For queue managers and clients respectively, the following sources are searched in sequence for a non-empty value. The first non-empty value determines the certificate label. The certificate label must exist in the key repository. If no matching certificate in the correct case and format is found that matches a label, an error occurs and the TLS handshake fails.
  1. Channel certificate label attribute, CERTLABL.
  2. If shared, the queue sharing group certificate label attribute, CERTQSGL.

    If not shared, the queue manager certificate label attribute, CERTLABL.
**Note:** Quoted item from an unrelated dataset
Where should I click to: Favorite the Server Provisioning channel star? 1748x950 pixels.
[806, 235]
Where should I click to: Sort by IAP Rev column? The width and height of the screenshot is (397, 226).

  3. A default, which is in the format: ibmWebSphereMQ with the name of the queue manager or queue sharing group appended. Note that this string is case-sensitive and must be written as shown. For example, for a queue manager named QM1, the default certificate label is ibmWebSphereMQQM1.
  4. If there is not a certificate found with the format in option 3, IBM MQ attempts to use the certificate marked as default in the key ring.
For information on how to display the key repository, see Locating the key repository for a queue manager on z/OS.

IBM MQ Java and IBM MQ JMS clients

IBM MQ Java and IBM MQ JMS clients use the facilities of their Java Secure Socket Extension (JSSE) provider to select a personal certificate during the TLS handshake and are not therefore subject to certificate label requirements.
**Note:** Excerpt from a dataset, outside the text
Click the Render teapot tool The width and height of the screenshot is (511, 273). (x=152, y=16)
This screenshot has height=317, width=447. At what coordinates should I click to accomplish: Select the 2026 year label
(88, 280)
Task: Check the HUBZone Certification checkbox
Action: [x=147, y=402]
The default behavior is that the JSSE client iterates through the certificates in the key repository, selecting the first acceptable personal certificate found. However, this behavior is only a default, and is dependent on the implementation of the JSSE provider.
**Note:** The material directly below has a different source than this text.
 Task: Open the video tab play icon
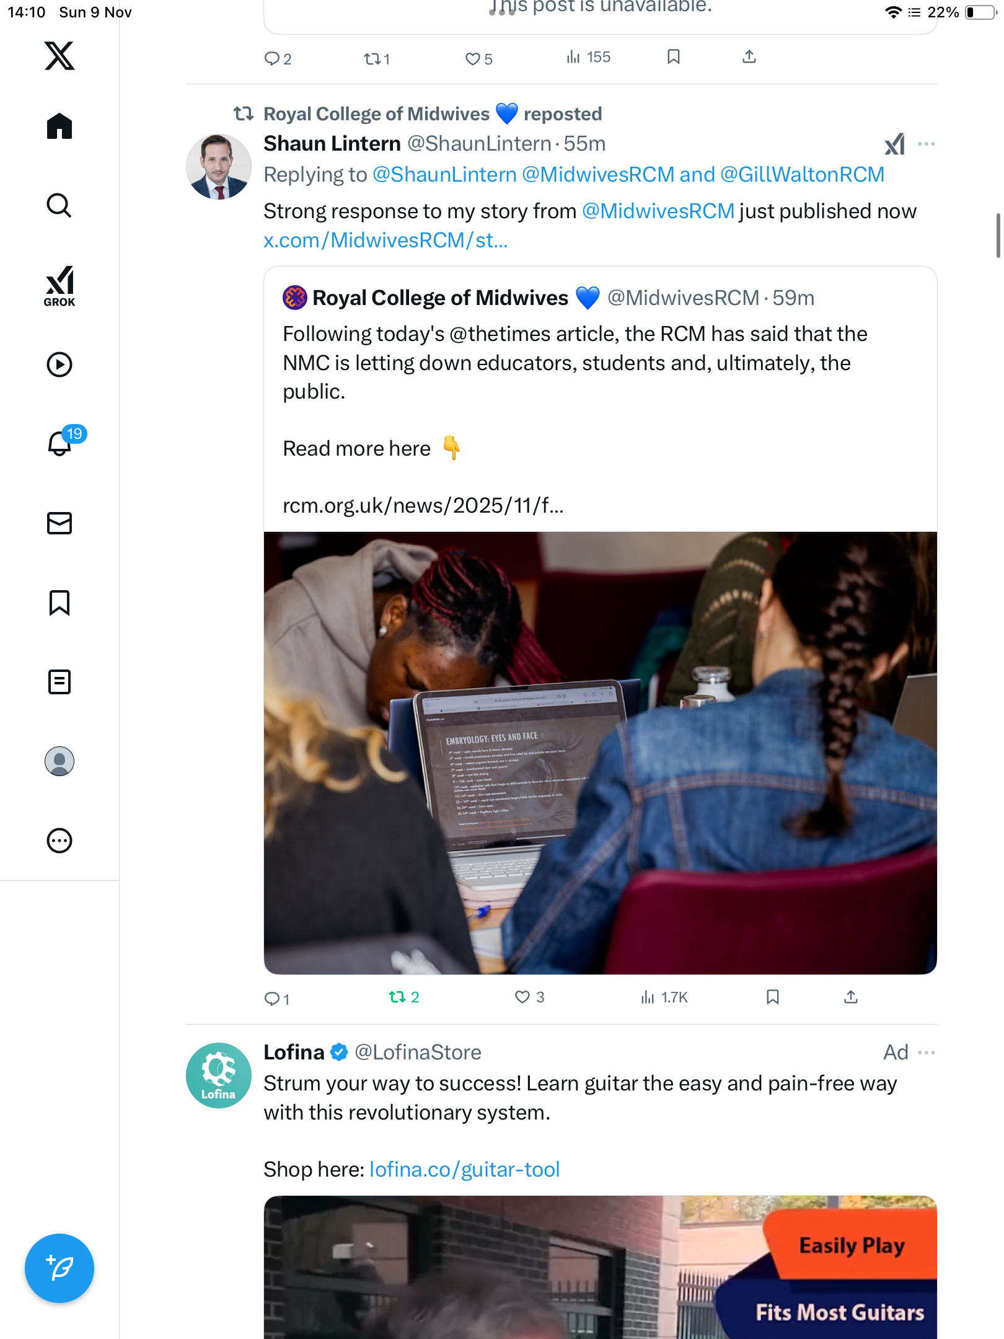(x=59, y=365)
In addition, the JSSE interface is highly customizable through configuration and direct access at runtime by the application. Consult the documentation supplied by your JSSE provider for specific details.

For troubleshooting, or to better understand the handshake performed by the IBM MQ Java client application in combination with your specific JSSE provider, you can enable debugging by setting javax.net.debug=ssl in the JVM environment.

You can set the variable within the application, through configuration, or by entering -Djavax.net.debug=ssl on the command line.

IBM MQ client for HP Integrity NonStop Server

IBM MQ client for HP Integrity NonStop Server uses the channel CERTLABL attribute (or the value of the MQCERTLABL environment variable) to choose a certificate to be used for a TLS connection.

The certificate label, whether derived from the channel's CERTLABL attribute or from the value of the MQCERTLABL environment variable, is used to construct the name of the cert*.pem file and the corresponding Stash*.sth file.

cert_CERTLABL.pem
Stash_CERTLABL.sth
If the channel does not have a CERTLABL attribute and the MQCERTLABL environment variable is not present, then IBM MQ uses the following certificate and stash files:

cert_default_userid.pem
Stash_default_userid.sth
where userid is the name of the user that is executing the IBM MQ client program.
If the cert_default_userid.pem file or the Stash_default_userid.sth file does not exist, then IBM MQ uses the following certificate and stash files:

cert.pem
Stash.sth
Notes:
  1. The fallback to the cert_default_userid.pem and Stash_default_userid.sth files or the unqualified cert.pem and Stash.sth files only occurs if a certificate label is available from neither the channel's CERTLABL attribute nor the MQCERTLABL environment variable. If a CERTLABL is specified, then the associated cert_label.pem and Stash_label.sth files must exist and be accessible for the connection to proceed.
  2. IBM MQ rejects certificate labels containing any of the following characters:
    • /
    • \
    • ~
    • $
    and also rejects certificate labels containing more than one consecutive dot (.)
  3. The receiving channel program needs to access a certificate with the label name used for the queue manager, that is the QMGR CERTLABL setting.

    The default value for the QMGR CERTLABL setting is ibmwebspheremq, appended with the name of the queue manager, all in lowercase. For example, with a queue manager named QM1, the default certificate label is ibmwebspheremqqm1

    This rule applies even when you are using the CERTLABL attribute on the channel to tell the queue manager to use a different certificate for the channel.